Now that I think about it, if I were doing this I would use antifreeze for the coolant instead of wasting salt. Bonus, I can store the antifreeze when done, but the salt water is wasted unless I'm going to use it to make some kind of soup or similar.

3 comments

Author here

Surface contact is one reason you want an ice/water slurry instead of just ice, but the real reason is that ice melting consume a lot more energy than just ice being warmed up to it's melting point.

The ice will quickly come up to it's melting (equilibrium!) point, without cooling the ice cream mixture very much. Remember, we're trying to freeze the ice cream (not just cool it down), which is proportionally just as thermodynamically expensive as melting ice. Bringing the ice up to it's melting point alone won't suck enough heat out of the ice cream mixture to freeze it.

This right here is the explanation that clicks for me. It’s not enough to say “salt makes the ice colder than 32”. Which might cause one to wrongly assume you do it so the ice cream freezes “faster.”

What you say here is the reason WHY that is needed in the first place, and you say it very clearly

Remember, we're trying to freeze the ice cream (not just cool it down), which is proportionally just as thermodynamically expensive as melting ice.

Is it just proportional, or is it actually pretty close to 1:1? That is, how accurate is the view that if you want to freeze 1L (or kg) of ice cream you need to melt 1L (or kg) of ice? Although I guess ice cream is not just frozen water, so perhaps that forms a fixed proportion. Alternatively stated, how much ice do you need to start with to freeze a given quantify of ice cream?

According to some random post on google, ice cream needs about 2/3 as much energy per gram to melt or freeze.

Of course you also have to worry about losses, extra margin, and the heat of stirring.

You're right, I should have said equivalently :D
Salt's way cheaper than antifreeze, and I'd be a lot happier about getting a little stray salt in my ice cream than getting a little stray ethylene glycol (with bittering agents, since 2010).
I suppose I could store the salt water solution instead of throwing it away. Assuming I made ice cream often this would be acceptably frugal for me.
Also, if you really want to recover the salt, you’d just have to boil away the water.

Alternatively, pickling is a perfectly good use of brine used for frugal purposes (extending the shelf life of produce, eggs, and what have you)

Boiling is quick and convenient, but just evaporating the water out with ambient air is all but free.
> Also, if you really want to recover the salt, you’d just have to boil away the water.

This is probably the point the poster was making: this requires a lot of energy. There's a lot of NaCl in the world, but getting it out of solution is expensive.

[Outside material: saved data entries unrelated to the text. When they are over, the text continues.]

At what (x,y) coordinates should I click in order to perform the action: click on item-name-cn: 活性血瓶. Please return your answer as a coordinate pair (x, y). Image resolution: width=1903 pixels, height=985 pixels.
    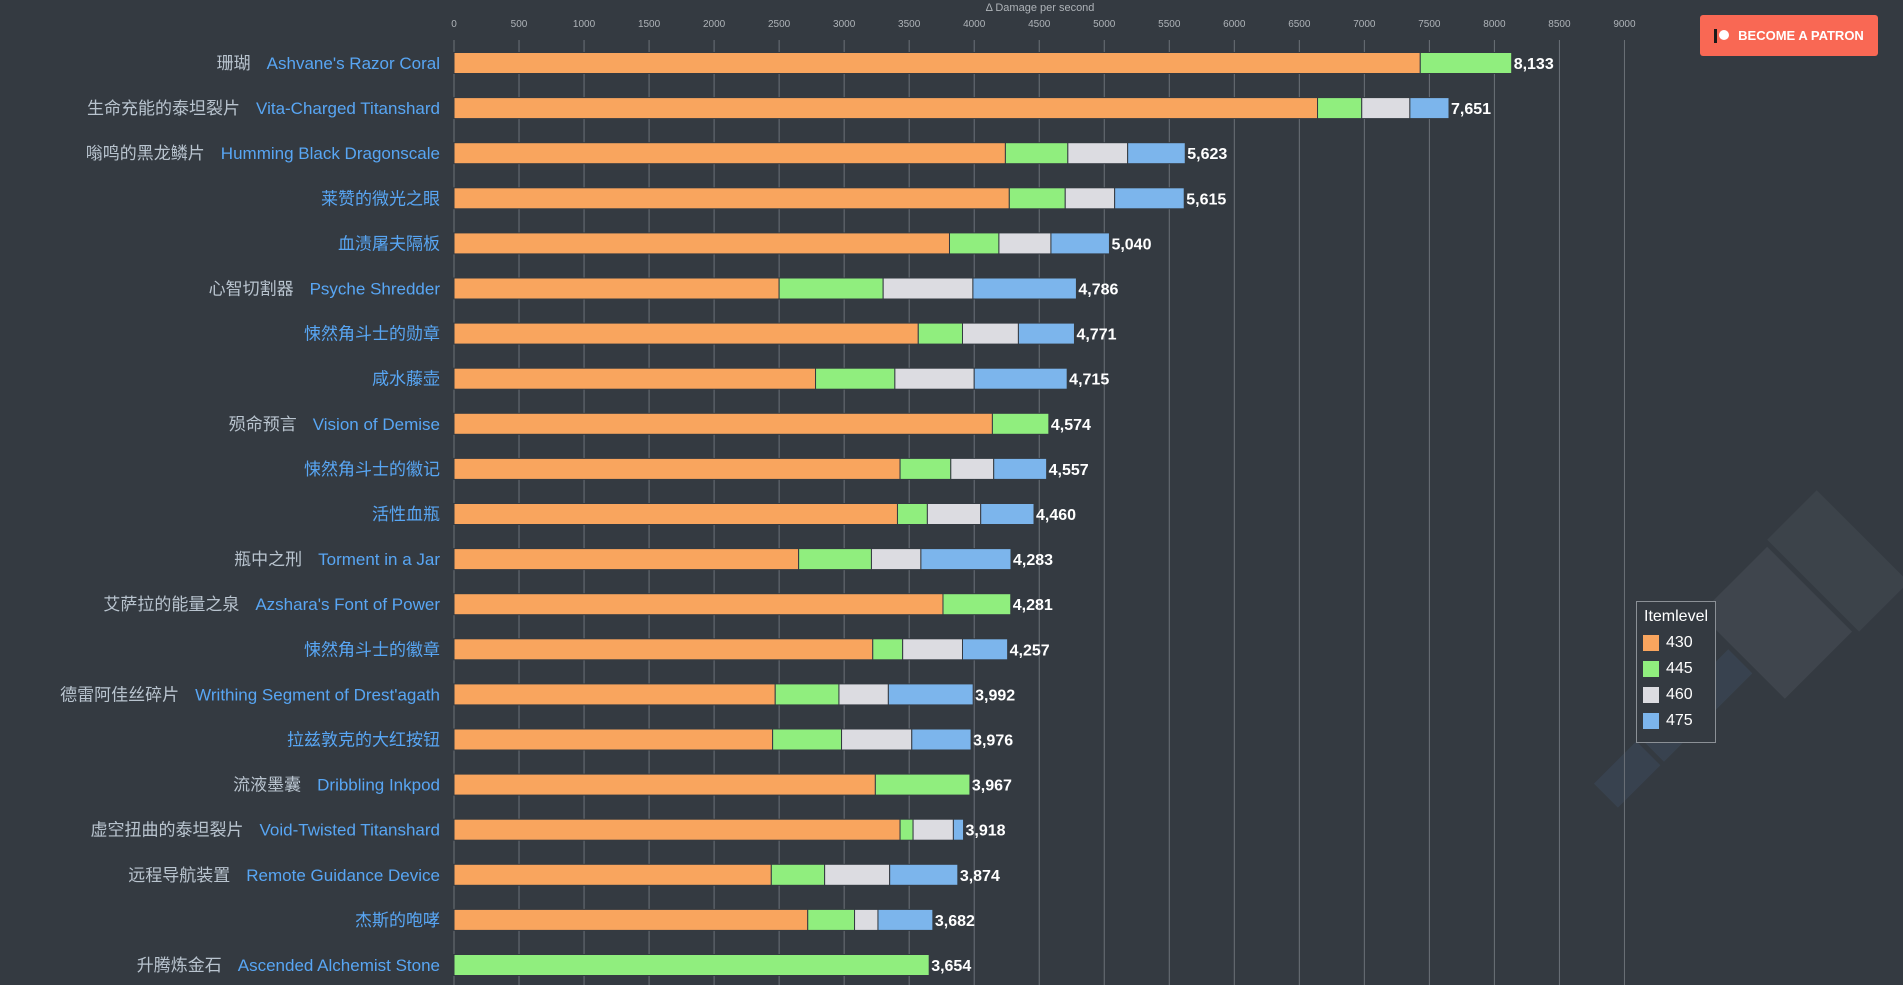
    Looking at the image, I should click on (406, 514).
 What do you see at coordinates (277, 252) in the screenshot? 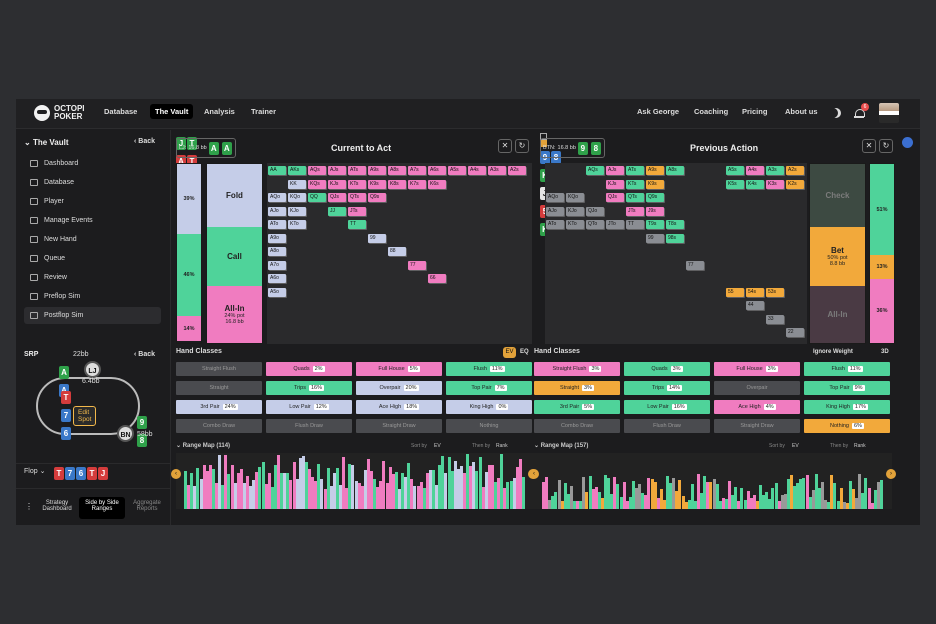
I see `hand-cell: A8o` at bounding box center [277, 252].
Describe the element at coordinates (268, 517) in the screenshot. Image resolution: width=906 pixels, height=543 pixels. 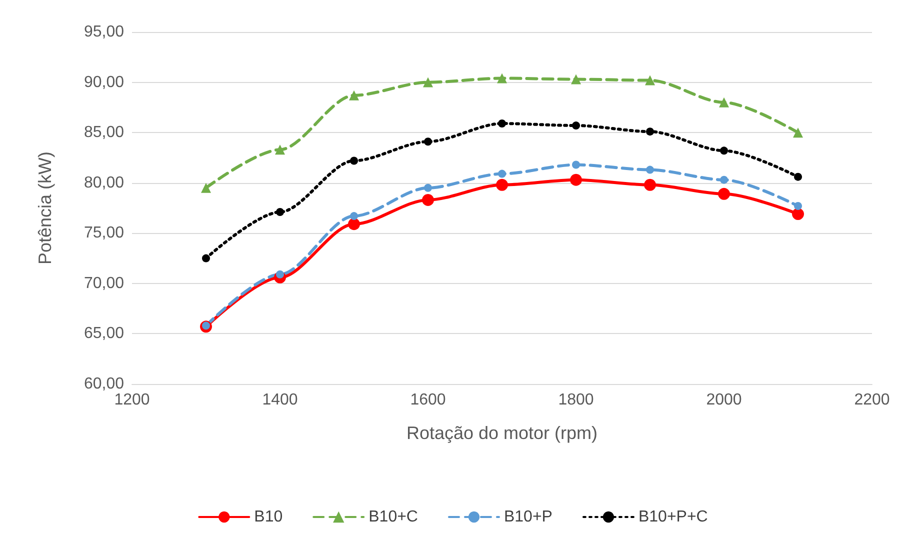
I see `legend-label: B10` at that location.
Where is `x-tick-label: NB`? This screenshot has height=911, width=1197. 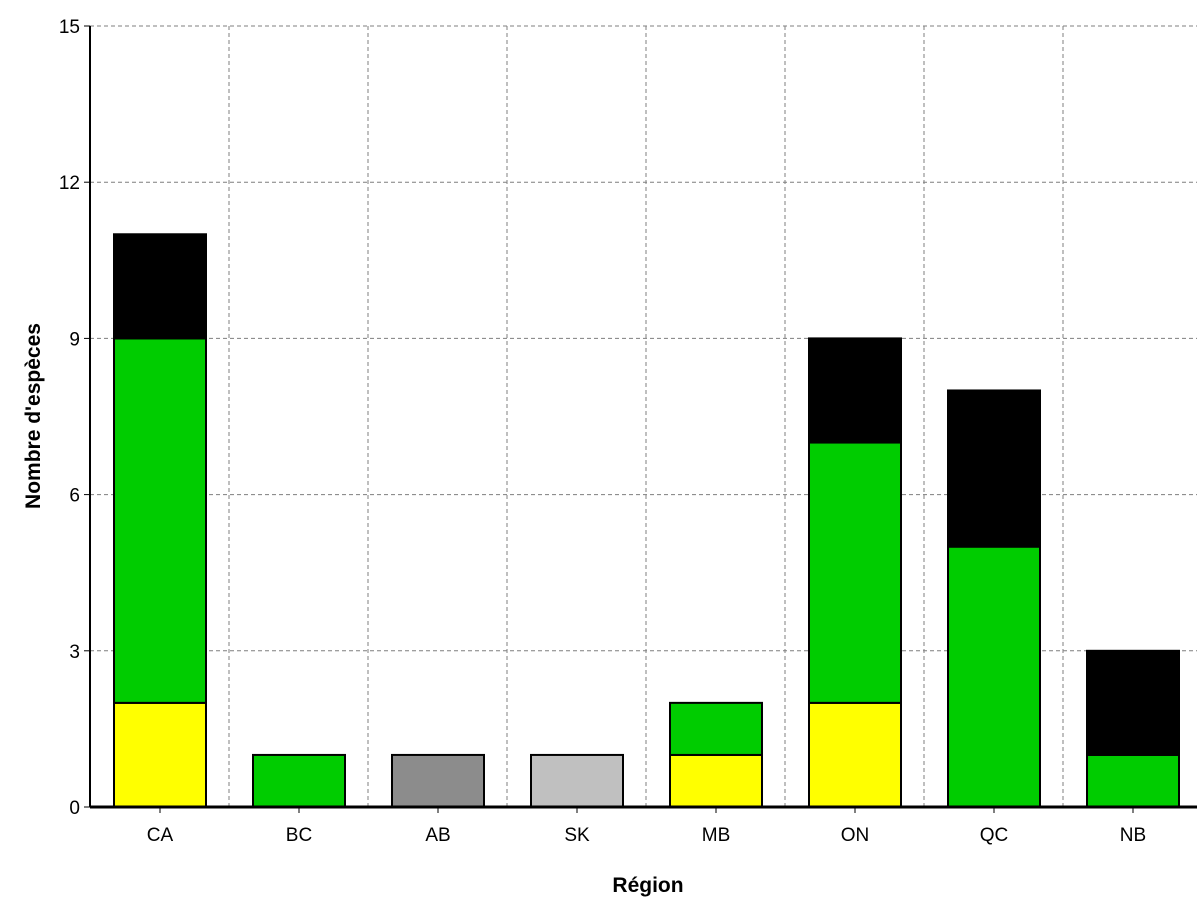
x-tick-label: NB is located at coordinates (1133, 836).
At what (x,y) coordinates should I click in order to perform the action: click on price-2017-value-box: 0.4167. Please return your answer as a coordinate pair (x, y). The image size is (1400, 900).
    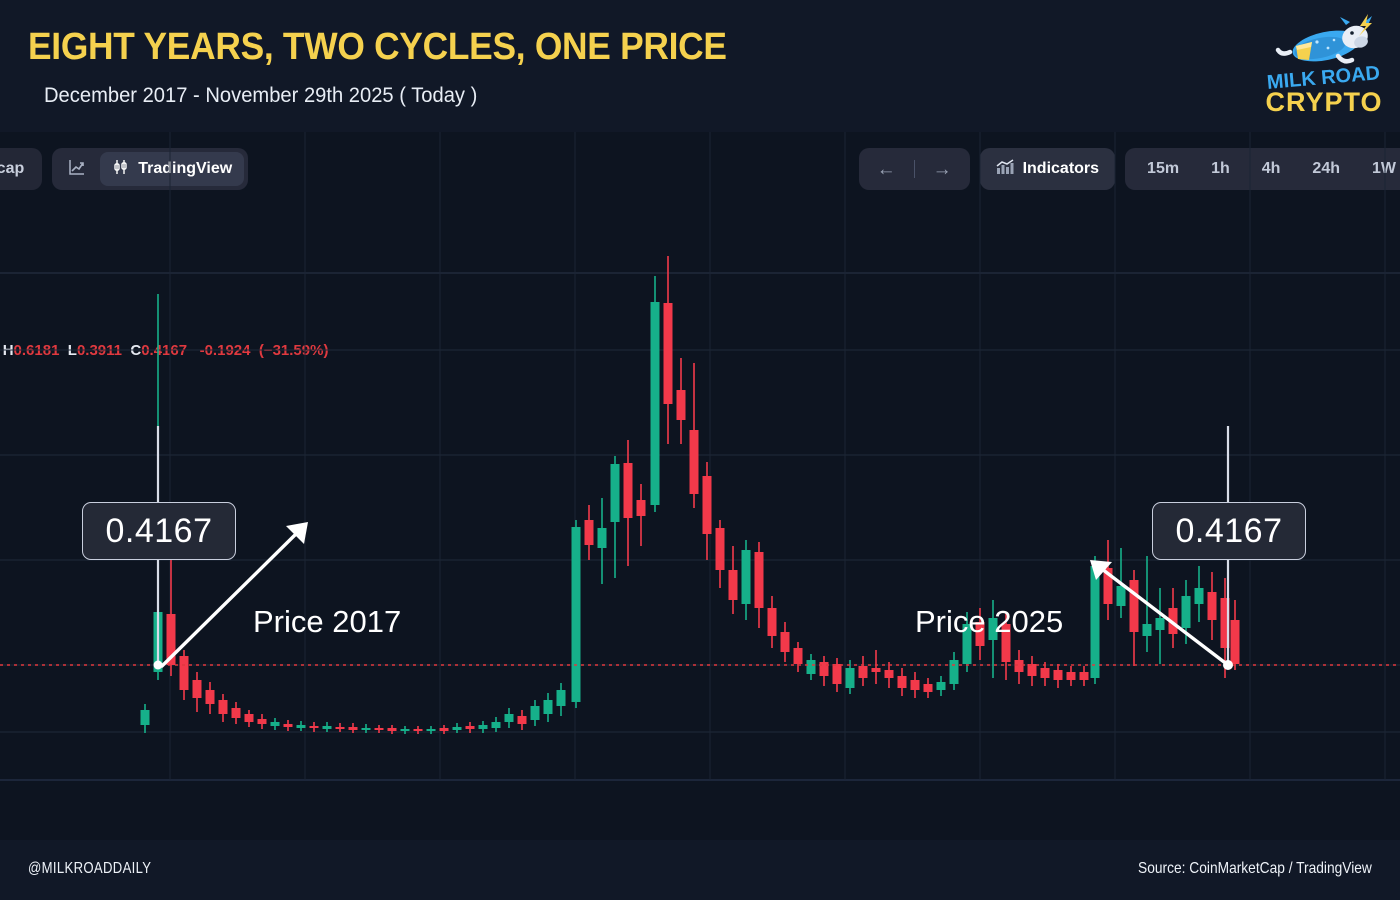
    Looking at the image, I should click on (159, 531).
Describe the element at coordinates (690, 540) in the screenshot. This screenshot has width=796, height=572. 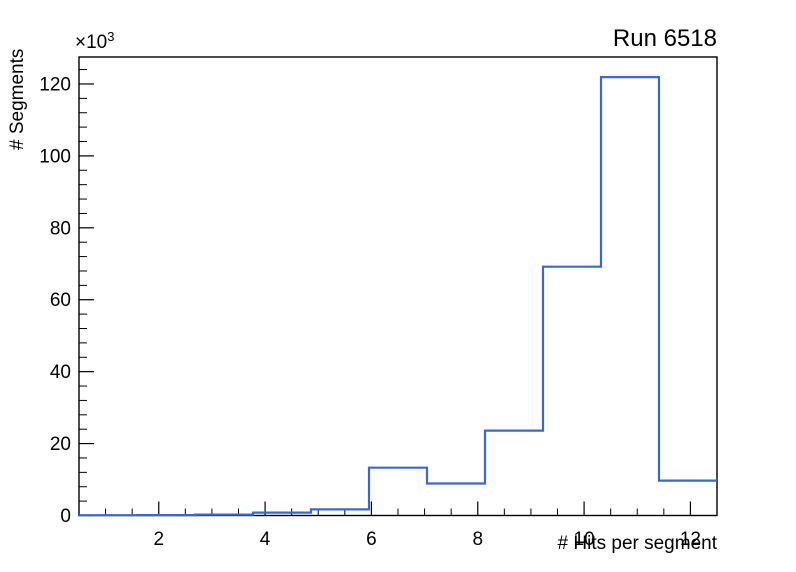
I see `x-tick-label: 12` at that location.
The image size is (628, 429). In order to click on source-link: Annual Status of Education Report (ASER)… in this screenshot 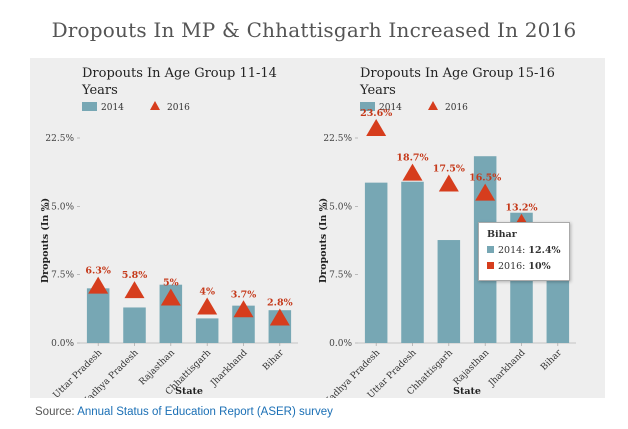, I will do `click(205, 412)`.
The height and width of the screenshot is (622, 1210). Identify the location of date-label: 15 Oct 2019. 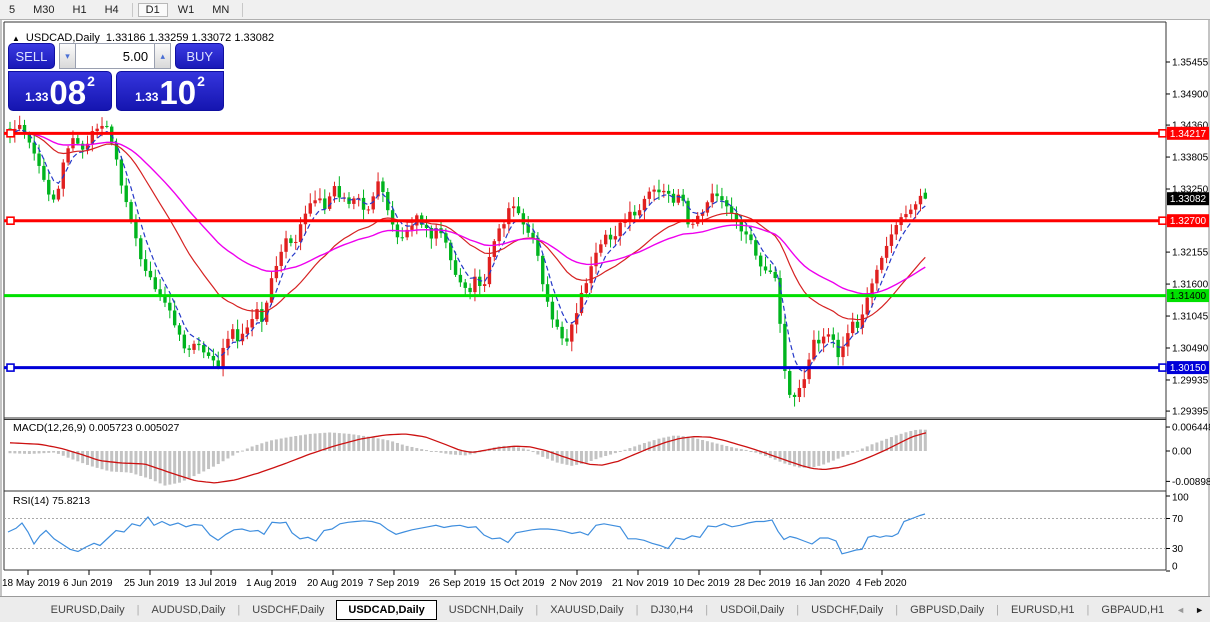
(518, 584).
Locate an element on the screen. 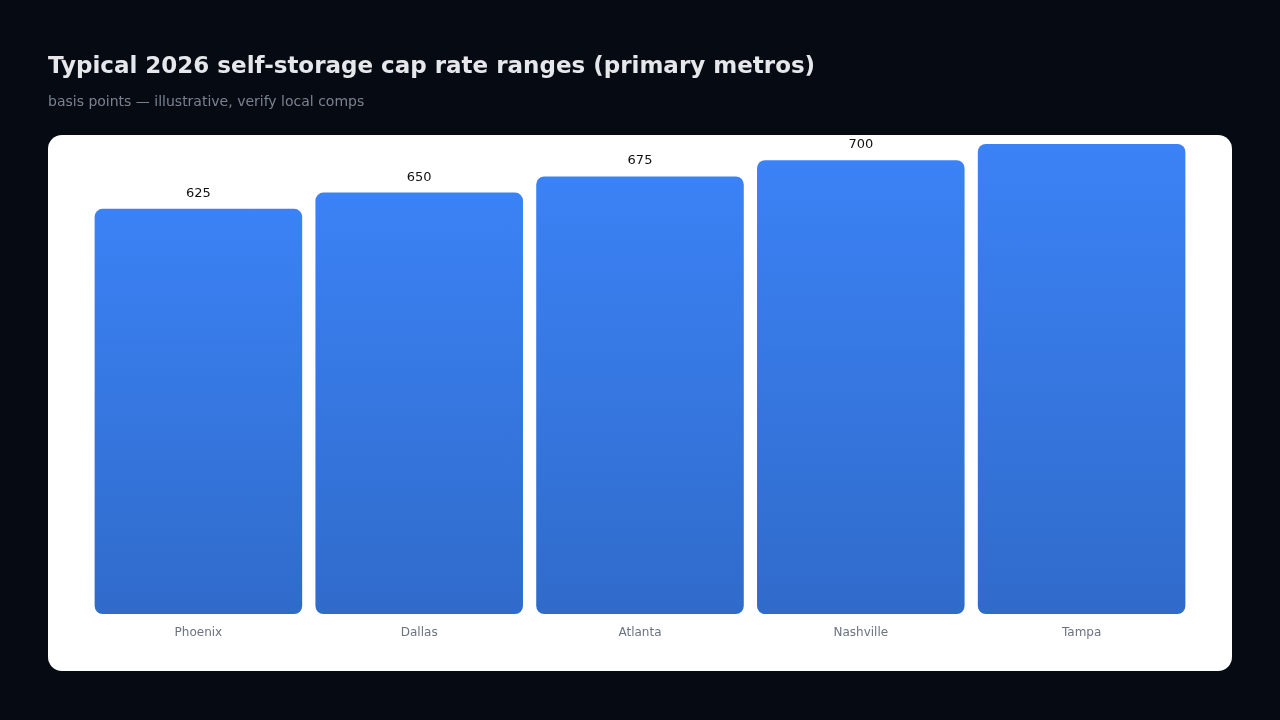 This screenshot has height=720, width=1280. x-tick-label: Atlanta is located at coordinates (640, 632).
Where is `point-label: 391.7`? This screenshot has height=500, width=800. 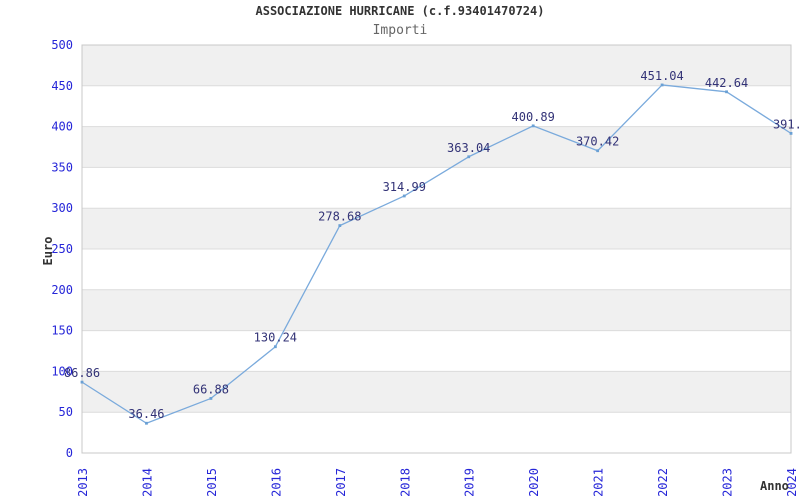 point-label: 391.7 is located at coordinates (786, 124).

If that’s a major concern, you can literally leave it in the sun like the other person suggested.
You could use propylene glycol that is Generally Recognized As Safe.
What's in the blue liquid in those ice cream making bowls that is normally sealed but sometimes people report it leaking. The manufacturers say it is nontoxic.
It’s propylene glycol. The same stuff they fill “ice packs” with. And it’s also the thickening agent in coffee syrups. Supposedly food safe. I wouldn’t season my food with it though
It’s also what’s used in vape cartridges.
antifreeze is really really really toxic for mammals so there's that, while ingesting bit of salt never hurt anyone.. maybe diabetics
I think the ice cream would be a bigger concern for diabetics.